USA – 2013 – 75 MIN – COLOUR - FEATURE - IN ENGLISH
A FILM BY DOUGLAS KASS & ROGER KASS

2015 WILD & SCENIC AWARD WINNER - "BEST IN THEME"

Based on a magazine essay written by noted best-selling novelist Jonathan Franzen for The New Yorker and widely republished around the world, EMPTYING THE SKIES chronicles the rampant poaching of migratory songbirds in southern Europe. Songbird populations have been drastically declining for several decades, and a number of species face extinction imminently. The film explores the wonder of these tiny globe-flying marvels, millions of which are unlawfully slaughtered each year for large sums on the black market, and follows an intrepid squad of pan-European bird-lovers who risk their lives waging a secret war against poachers, disrupting illegal trapping and freeing as many birds as possible.

EMPTYING THE SKIES is Jonathan Franzen’s first foray into motion picture production.


Director
Douglas Kass is an Adjunct Professor of Filmmaking and Film Studies at Elon University in the United States of America. He earned his Master of Arts degree from the University of Southern California School of Cinema-Television and his Bachelor of Arts degree with High Honors in Film/Art from Wesleyan University, where he also received the prestigious Frank Capra Award. Emptying the Skies is Mr. Kass’s first feature-length film. His previous work includes several shorts subjects, including the documentary, Behind the Walls of S-21, a devastating recollection of life and death at the notorious S-21 Prison during the Khmer Rouge era in Cambodia, a film which includes rare interviews with survivors and the prison’s most notorious executioner. Behind the Walls of S-21 was funded by the United Nations and distributed by The Documentation Center of Cambodia on Independent Networks throughout Asia.

Producer/Co-Director
Roger Kass is a producer of motion pictures which include multi-Oscar and Golden Globe nominee A History of Violence, directed by David Cronenberg; Edmond, based on David Mamet’s play and screenplay, starring William H. Macy; Liberty Kid by Ilya Chaiken; the PBS American Masters series Andy Warhol: A Documentary Film; and Ti West's indie horror hit, The House of the Devil. Mr. Kass is also an entertainment and media lawyer, for which his credits include The Basketball Diaries starring Leonardo DiCaprio, Oscar-winning Affliction, and The Crow, Brandon Lee’s tragic final film. He has also served pro bon for The Lawyers Committee for Human Rights Refugee Project. Roger Kass earned his BA in East Asian Studies from Wesleyan University and a JD from Boston University School of Law, where he was a Paul J. Liacos Distinguished Scholar and an American Jurisprudence Constitutional Law Award winner.

Jonathan Franzen
Award-winning novelist, The Corrections & Freedom.
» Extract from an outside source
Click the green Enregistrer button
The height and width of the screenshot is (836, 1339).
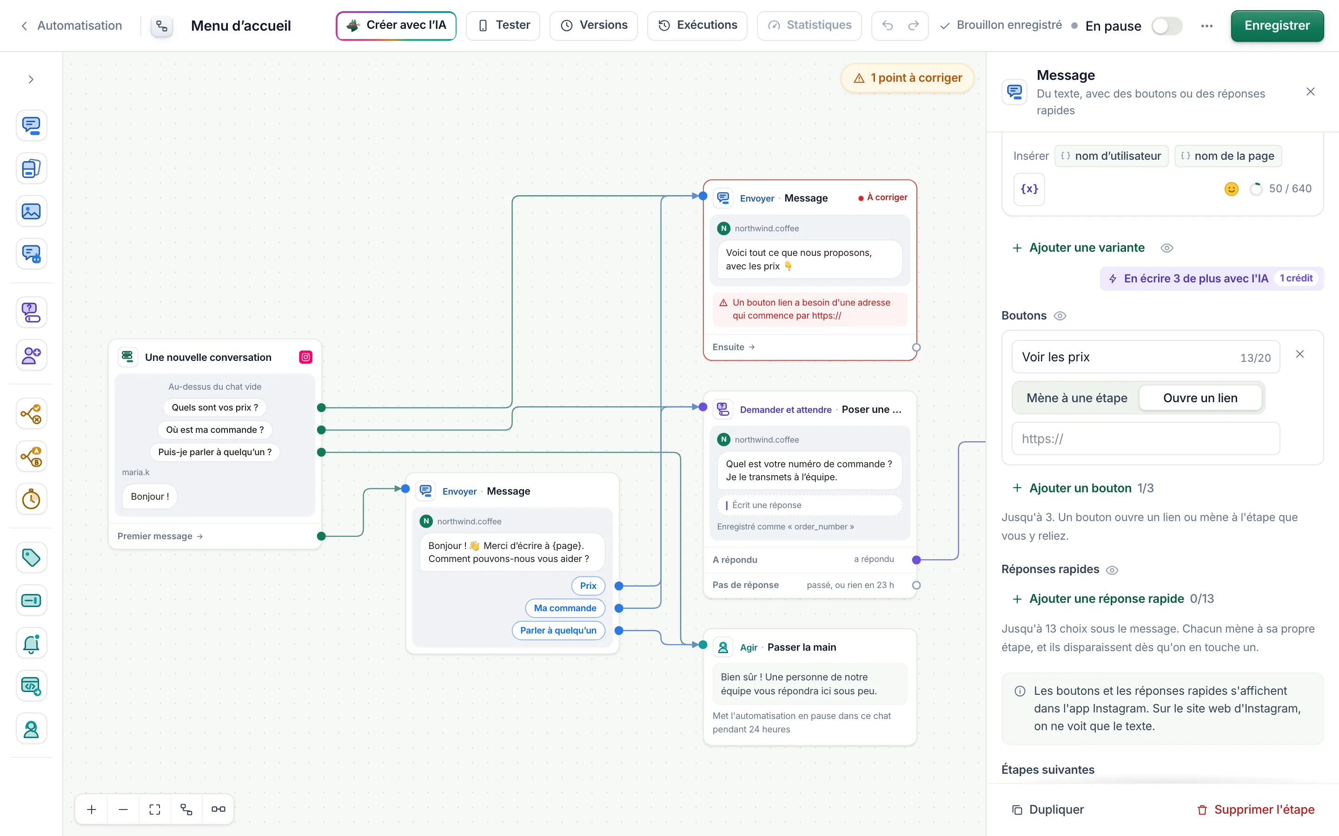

When The Corrections was published in the fall of 2001, Jonathan Franzen was probably better known for his nonfiction than for the two novels he had already published. In an essay he wrote for Harper's in 1996, Franzen lamented the declining cultural authority of the American novel and described his personal search for reasons to persist as a fiction writer. "The novelist has more and more to say to readers who have less and less time to read," he wrote. "Where to find the energy to engage with a culture in crisis when the crisis consists in the impossibility of engaging with the culture?"
Five years after publishing the Harper's essay, Franzen became fully engaged with his culture. The Corrections was an enormous international bestseller, with translations in 35 languages, American hardcover sales of nearly one million copies and nominations for nearly every major book prize in the country - Franzen was awarded the National Book Award for this novel. As if sales and critical acclaim weren't enough to boost his profile, the author found himself in a public relations imbroglio over his conflicted reaction to his book's endorsement by Oprah's Book Club.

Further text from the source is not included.